## Try it
A word-for-word copy of the listing that follows is required.

## Supplied records
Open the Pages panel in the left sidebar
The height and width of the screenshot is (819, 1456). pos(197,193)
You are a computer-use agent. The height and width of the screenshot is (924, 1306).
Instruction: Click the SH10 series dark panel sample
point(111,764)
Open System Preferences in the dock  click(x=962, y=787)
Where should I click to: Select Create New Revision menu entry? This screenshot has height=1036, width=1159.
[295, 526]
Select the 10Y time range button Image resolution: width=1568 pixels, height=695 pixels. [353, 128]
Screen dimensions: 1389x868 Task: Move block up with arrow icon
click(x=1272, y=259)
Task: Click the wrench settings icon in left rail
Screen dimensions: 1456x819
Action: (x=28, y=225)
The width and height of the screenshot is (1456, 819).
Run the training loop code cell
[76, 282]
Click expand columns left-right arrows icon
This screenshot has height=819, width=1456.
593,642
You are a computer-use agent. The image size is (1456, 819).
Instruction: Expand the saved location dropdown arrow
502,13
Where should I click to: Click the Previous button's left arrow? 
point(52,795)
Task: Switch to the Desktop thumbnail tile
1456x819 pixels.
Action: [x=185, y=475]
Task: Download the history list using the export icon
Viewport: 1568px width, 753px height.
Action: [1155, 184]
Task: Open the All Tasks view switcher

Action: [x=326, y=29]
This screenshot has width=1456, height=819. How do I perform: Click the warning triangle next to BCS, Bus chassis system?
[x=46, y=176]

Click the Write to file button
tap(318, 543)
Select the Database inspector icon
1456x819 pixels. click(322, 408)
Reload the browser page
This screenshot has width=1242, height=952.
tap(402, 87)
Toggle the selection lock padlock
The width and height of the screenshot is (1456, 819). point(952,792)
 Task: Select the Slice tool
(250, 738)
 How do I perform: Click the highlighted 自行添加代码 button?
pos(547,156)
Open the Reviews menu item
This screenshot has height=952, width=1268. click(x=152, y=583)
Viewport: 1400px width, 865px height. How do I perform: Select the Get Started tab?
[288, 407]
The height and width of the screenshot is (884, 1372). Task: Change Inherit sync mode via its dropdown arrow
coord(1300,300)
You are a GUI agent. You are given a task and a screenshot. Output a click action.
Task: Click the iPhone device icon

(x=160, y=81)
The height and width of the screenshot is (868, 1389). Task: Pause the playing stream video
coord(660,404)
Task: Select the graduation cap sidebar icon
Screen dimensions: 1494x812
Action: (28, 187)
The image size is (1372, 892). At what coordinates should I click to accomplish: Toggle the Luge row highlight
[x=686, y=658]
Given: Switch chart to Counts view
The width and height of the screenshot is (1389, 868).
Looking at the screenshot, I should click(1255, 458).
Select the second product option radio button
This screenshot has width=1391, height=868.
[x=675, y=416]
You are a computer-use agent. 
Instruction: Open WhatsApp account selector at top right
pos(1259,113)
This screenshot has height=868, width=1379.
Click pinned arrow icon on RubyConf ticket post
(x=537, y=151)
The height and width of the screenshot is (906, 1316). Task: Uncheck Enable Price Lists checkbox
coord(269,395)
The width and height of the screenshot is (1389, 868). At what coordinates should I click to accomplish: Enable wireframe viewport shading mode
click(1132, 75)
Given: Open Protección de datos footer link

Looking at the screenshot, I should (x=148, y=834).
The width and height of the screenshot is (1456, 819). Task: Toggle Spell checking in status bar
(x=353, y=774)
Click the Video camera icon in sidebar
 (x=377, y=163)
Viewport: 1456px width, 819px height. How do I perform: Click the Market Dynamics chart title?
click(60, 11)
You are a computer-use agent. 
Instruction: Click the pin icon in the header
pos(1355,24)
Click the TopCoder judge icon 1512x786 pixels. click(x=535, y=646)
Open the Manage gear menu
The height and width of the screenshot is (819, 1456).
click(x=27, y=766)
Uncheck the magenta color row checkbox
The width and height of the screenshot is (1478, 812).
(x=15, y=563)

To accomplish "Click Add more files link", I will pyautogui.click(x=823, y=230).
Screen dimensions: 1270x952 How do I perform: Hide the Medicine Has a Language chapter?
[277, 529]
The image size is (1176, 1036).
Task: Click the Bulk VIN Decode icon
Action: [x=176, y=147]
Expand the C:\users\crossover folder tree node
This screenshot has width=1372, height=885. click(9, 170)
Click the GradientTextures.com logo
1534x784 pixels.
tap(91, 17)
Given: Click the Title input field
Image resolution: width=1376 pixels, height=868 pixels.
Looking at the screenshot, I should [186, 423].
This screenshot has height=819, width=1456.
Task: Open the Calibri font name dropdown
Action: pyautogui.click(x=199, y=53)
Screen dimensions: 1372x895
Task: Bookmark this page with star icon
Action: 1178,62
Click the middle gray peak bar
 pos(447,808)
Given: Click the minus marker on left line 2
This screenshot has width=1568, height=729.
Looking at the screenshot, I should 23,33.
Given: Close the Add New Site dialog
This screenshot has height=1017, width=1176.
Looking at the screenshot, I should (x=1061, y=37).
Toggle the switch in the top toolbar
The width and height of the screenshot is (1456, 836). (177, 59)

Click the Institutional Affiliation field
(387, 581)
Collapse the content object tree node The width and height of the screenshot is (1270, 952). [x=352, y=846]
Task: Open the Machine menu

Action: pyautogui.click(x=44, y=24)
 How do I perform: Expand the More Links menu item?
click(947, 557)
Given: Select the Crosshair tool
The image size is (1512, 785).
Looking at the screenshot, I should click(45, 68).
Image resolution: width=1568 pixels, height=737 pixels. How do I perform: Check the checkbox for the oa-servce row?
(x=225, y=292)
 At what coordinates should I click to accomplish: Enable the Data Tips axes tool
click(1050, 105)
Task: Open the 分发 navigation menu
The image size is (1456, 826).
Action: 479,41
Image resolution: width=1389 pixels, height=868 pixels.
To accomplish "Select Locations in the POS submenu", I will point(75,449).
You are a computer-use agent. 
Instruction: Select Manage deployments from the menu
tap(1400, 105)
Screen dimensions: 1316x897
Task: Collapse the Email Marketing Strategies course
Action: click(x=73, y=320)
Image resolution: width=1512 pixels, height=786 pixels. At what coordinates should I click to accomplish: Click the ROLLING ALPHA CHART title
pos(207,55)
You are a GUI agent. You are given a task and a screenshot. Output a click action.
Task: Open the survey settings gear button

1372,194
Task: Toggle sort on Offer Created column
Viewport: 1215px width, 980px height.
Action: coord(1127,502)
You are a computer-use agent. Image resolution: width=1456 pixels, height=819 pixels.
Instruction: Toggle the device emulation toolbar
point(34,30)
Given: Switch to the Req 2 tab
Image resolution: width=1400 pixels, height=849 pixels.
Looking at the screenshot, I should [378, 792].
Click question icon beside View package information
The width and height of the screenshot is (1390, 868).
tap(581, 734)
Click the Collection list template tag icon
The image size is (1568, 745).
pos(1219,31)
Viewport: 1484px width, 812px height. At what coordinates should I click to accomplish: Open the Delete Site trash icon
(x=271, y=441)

## Response
Open the Pages panel in the left sidebar
The height and width of the screenshot is (819, 1456). pos(197,193)
You are a computer-use agent. The height and width of the screenshot is (924, 1306).
Instruction: Click the SH10 series dark panel sample
point(111,764)
Open System Preferences in the dock  click(x=962, y=787)
Where should I click to: Select Create New Revision menu entry? This screenshot has height=1036, width=1159.
[295, 526]
Select the 10Y time range button Image resolution: width=1568 pixels, height=695 pixels. [353, 128]
Screen dimensions: 1389x868 Task: Move block up with arrow icon
click(x=1272, y=259)
Task: Click the wrench settings icon in left rail
Screen dimensions: 1456x819
Action: (x=28, y=225)
The width and height of the screenshot is (1456, 819).
Run the training loop code cell
[76, 282]
Click expand columns left-right arrows icon
This screenshot has height=819, width=1456.
593,642
You are a computer-use agent. The image size is (1456, 819).
Instruction: Expand the saved location dropdown arrow
502,13
Where should I click to: Click the Previous button's left arrow? 
point(52,795)
Task: Switch to the Desktop thumbnail tile
1456x819 pixels.
Action: [x=185, y=475]
Task: Download the history list using the export icon
Viewport: 1568px width, 753px height.
Action: [1155, 184]
Task: Open the All Tasks view switcher

Action: [x=326, y=29]
This screenshot has width=1456, height=819. How do I perform: Click the warning triangle next to BCS, Bus chassis system?
[x=46, y=176]

Click the Write to file button
tap(318, 543)
Select the Database inspector icon
1456x819 pixels. click(322, 408)
Reload the browser page
This screenshot has width=1242, height=952.
tap(402, 87)
Toggle the selection lock padlock
The width and height of the screenshot is (1456, 819). point(952,792)
 Task: Select the Slice tool
(250, 738)
 How do I perform: Click the highlighted 自行添加代码 button?
pos(547,156)
Open the Reviews menu item
This screenshot has height=952, width=1268. click(x=152, y=583)
Viewport: 1400px width, 865px height. How do I perform: Select the Get Started tab?
[288, 407]
The height and width of the screenshot is (884, 1372). Task: Change Inherit sync mode via its dropdown arrow
coord(1300,300)
You are a GUI agent. You are given a task and a screenshot. Output a click action.
Task: Click the iPhone device icon

(x=160, y=81)
The height and width of the screenshot is (868, 1389). Task: Pause the playing stream video
coord(660,404)
Task: Select the graduation cap sidebar icon
Screen dimensions: 1494x812
Action: (28, 187)
The image size is (1372, 892). At what coordinates should I click to accomplish: Toggle the Luge row highlight
[x=686, y=658]
Given: Switch chart to Counts view
The width and height of the screenshot is (1389, 868).
Looking at the screenshot, I should click(1255, 458).
Select the second product option radio button
This screenshot has width=1391, height=868.
[x=675, y=416]
You are a computer-use agent. 
Instruction: Open WhatsApp account selector at top right
pos(1259,113)
This screenshot has height=868, width=1379.
Click pinned arrow icon on RubyConf ticket post
(x=537, y=151)
The height and width of the screenshot is (906, 1316). Task: Uncheck Enable Price Lists checkbox
coord(269,395)
The width and height of the screenshot is (1389, 868). At what coordinates should I click to accomplish: Enable wireframe viewport shading mode
click(1132, 75)
Given: Open Protección de datos footer link

Looking at the screenshot, I should (x=148, y=834).
The width and height of the screenshot is (1456, 819). Task: Toggle Spell checking in status bar
(x=353, y=774)
Click the Video camera icon in sidebar
 (x=377, y=163)
Viewport: 1456px width, 819px height. How do I perform: Click the Market Dynamics chart title?
click(60, 11)
You are a computer-use agent. 
Instruction: Click the pin icon in the header
pos(1355,24)
Click the TopCoder judge icon 1512x786 pixels. click(x=535, y=646)
Open the Manage gear menu
The height and width of the screenshot is (819, 1456).
click(x=27, y=766)
Uncheck the magenta color row checkbox
The width and height of the screenshot is (1478, 812).
(x=15, y=563)

To accomplish "Click Add more files link", I will pyautogui.click(x=823, y=230).
Screen dimensions: 1270x952 How do I perform: Hide the Medicine Has a Language chapter?
[277, 529]
The image size is (1176, 1036).
Task: Click the Bulk VIN Decode icon
Action: [x=176, y=147]
Expand the C:\users\crossover folder tree node
This screenshot has width=1372, height=885. click(9, 170)
Click the GradientTextures.com logo
1534x784 pixels.
tap(91, 17)
Given: Click the Title input field
Image resolution: width=1376 pixels, height=868 pixels.
Looking at the screenshot, I should [186, 423].
This screenshot has height=819, width=1456.
Task: Open the Calibri font name dropdown
Action: pyautogui.click(x=199, y=53)
Screen dimensions: 1372x895
Task: Bookmark this page with star icon
Action: 1178,62
Click the middle gray peak bar
 pos(447,808)
Given: Click the minus marker on left line 2
This screenshot has width=1568, height=729.
Looking at the screenshot, I should 23,33.
Given: Close the Add New Site dialog
This screenshot has height=1017, width=1176.
Looking at the screenshot, I should (x=1061, y=37).
Toggle the switch in the top toolbar
The width and height of the screenshot is (1456, 836). (177, 59)

Click the Institutional Affiliation field
(387, 581)
Collapse the content object tree node The width and height of the screenshot is (1270, 952). [x=352, y=846]
Task: Open the Machine menu

Action: pyautogui.click(x=44, y=24)
 How do I perform: Expand the More Links menu item?
click(947, 557)
Given: Select the Crosshair tool
The image size is (1512, 785).
Looking at the screenshot, I should click(45, 68).
Image resolution: width=1568 pixels, height=737 pixels. How do I perform: Check the checkbox for the oa-servce row?
(x=225, y=292)
 At what coordinates should I click to accomplish: Enable the Data Tips axes tool
click(1050, 105)
Task: Open the 分发 navigation menu
The image size is (1456, 826).
Action: 479,41
Image resolution: width=1389 pixels, height=868 pixels.
To accomplish "Select Locations in the POS submenu", I will point(75,449).
You are a computer-use agent. 
Instruction: Select Manage deployments from the menu
tap(1400, 105)
Screen dimensions: 1316x897
Task: Collapse the Email Marketing Strategies course
Action: click(x=73, y=320)
Image resolution: width=1512 pixels, height=786 pixels. At what coordinates should I click to accomplish: Click the ROLLING ALPHA CHART title
pos(207,55)
You are a GUI agent. You are given a task and a screenshot. Output a click action.
Task: Open the survey settings gear button

1372,194
Task: Toggle sort on Offer Created column
Viewport: 1215px width, 980px height.
Action: coord(1127,502)
You are a computer-use agent. Image resolution: width=1456 pixels, height=819 pixels.
Instruction: Toggle the device emulation toolbar
point(34,30)
Given: Switch to the Req 2 tab
Image resolution: width=1400 pixels, height=849 pixels.
Looking at the screenshot, I should [378, 792].
Click question icon beside View package information
The width and height of the screenshot is (1390, 868).
tap(581, 734)
Click the Collection list template tag icon
The image size is (1568, 745).
pos(1219,31)
Viewport: 1484px width, 812px height. At what coordinates should I click to accomplish: Open the Delete Site trash icon
(x=271, y=441)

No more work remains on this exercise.